Solving $x^3-y^3=xy+61$ in integers
Solution 1:
Put $x+y=:u$, $x-y=:v$; then $u$ and $v$ are integers of the same parity. In the new variables the equation becomes $${1\over8}(6u^2v+2v^3)={1\over4}(u^2-v^2)+61\ ,$$ which can be written as $$27 u^2+(3v+2)^2={6584\over3 v-1}\ .$$ It follows that $v>1$ and that $3v-1$ must divide $6584=8\cdot 823$; whence $v\in\{1,3,549,2195\}$. $549$ and $2195$ are obviously too large, and $v:=3$ leeds to $u^2=26$ which has no integer solutions. It remains $v=1$ which leads to $u^2=121$ or $u=\pm11$. Therefore we only have the two solutions $(x_1,y_1):=(6,5)$ and $(x_2,y_2):=(-5,-6)$.
Solution 2:
I believe the only answers in the integers are $(6,5)$ and $(-5,-6)$.
If $x$ and $y$ are integers, then we can let $y=x-k$, where $k$ is an integer. Then the equation can be written as a quadratic in $x$: $$k(x^2+x(x-k)+(x-k)^2)-x(x-k)-61 = 0$$ The solutions to this are: $$x = \frac{k(3k-1) \pm\sqrt{(1-3k)(k^3+k^2-244)}}{2(3k-1)}$$ The term under the square root is only positive for $k=1,2,3,4,5$, and checking the results for each of these shows that only $k=1$ results in integer solutions (listed above).
Solution 3:
If we restrict ourselves to positive solutions, we can do it by brute force.
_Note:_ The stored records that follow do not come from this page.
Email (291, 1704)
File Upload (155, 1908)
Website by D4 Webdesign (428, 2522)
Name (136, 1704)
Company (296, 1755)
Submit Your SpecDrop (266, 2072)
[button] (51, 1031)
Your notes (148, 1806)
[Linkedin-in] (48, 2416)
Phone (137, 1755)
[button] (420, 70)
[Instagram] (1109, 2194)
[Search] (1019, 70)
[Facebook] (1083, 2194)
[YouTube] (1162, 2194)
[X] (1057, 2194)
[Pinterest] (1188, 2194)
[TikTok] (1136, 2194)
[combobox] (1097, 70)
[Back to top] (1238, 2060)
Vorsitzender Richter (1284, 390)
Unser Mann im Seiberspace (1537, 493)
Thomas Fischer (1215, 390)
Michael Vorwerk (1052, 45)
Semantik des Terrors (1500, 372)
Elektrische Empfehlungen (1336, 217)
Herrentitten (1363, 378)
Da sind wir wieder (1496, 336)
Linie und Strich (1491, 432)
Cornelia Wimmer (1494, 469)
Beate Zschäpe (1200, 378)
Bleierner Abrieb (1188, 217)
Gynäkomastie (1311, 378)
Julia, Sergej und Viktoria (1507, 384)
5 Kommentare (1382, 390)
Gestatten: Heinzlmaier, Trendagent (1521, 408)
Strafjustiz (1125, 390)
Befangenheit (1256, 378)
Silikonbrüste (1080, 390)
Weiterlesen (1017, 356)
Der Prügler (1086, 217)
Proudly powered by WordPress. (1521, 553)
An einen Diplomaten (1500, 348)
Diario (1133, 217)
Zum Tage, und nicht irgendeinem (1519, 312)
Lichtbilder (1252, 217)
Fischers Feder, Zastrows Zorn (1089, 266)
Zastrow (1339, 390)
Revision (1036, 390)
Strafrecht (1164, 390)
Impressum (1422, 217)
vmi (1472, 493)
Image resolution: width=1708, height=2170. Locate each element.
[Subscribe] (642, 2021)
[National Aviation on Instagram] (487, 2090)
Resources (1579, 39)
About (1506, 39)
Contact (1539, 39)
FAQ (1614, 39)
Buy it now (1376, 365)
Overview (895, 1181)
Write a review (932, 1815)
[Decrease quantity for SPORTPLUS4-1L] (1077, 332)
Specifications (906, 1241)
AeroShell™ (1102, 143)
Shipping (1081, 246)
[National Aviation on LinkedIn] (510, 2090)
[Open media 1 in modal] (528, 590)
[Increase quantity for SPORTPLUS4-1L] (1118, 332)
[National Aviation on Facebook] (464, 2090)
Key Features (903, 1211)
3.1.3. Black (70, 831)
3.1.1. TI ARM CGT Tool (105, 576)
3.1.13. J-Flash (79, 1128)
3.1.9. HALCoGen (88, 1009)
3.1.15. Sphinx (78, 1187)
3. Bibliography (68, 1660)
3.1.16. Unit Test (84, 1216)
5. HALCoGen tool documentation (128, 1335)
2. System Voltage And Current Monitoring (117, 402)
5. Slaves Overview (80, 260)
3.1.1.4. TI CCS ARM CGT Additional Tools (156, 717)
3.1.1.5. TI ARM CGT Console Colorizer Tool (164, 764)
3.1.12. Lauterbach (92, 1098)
In that case clearly $x>y>0$.
If $x-y=1$, we have $x^2+y^2=61$, which has the unique solution $x=6,y=5$.
If $x-y=2$, we have $2(x^2+xy+y^2)=xy+61$, or $2(x^2+y^2)+xy=61$; clearly $x$ and $y$ must both be odd, with $x^2+y^2<30$. The only candidate is $x=3,y=1$, which clearly doesn't work.
If $x-y=3$, we have $3(x^2+y^2)+2xy=61$; here $x$ and $y$ must have opposite parity, with $x^2+y^2<20$, so $x=4,y=1$ is the only candidate, and it doesn't (quite) work.
If $x-y=4$, we have $4(x^2+y^2)+3xy=61$, so $x$ and $y$ must be odd, and $x^2+y^2<15$; there are no solutions in this case.
Suppose that $x-y\ge 4$. Then $(x-y)(x^2+xy+y^2)\ge 4(5^2+5\cdot1+1^2)>61$, so there are no solutions.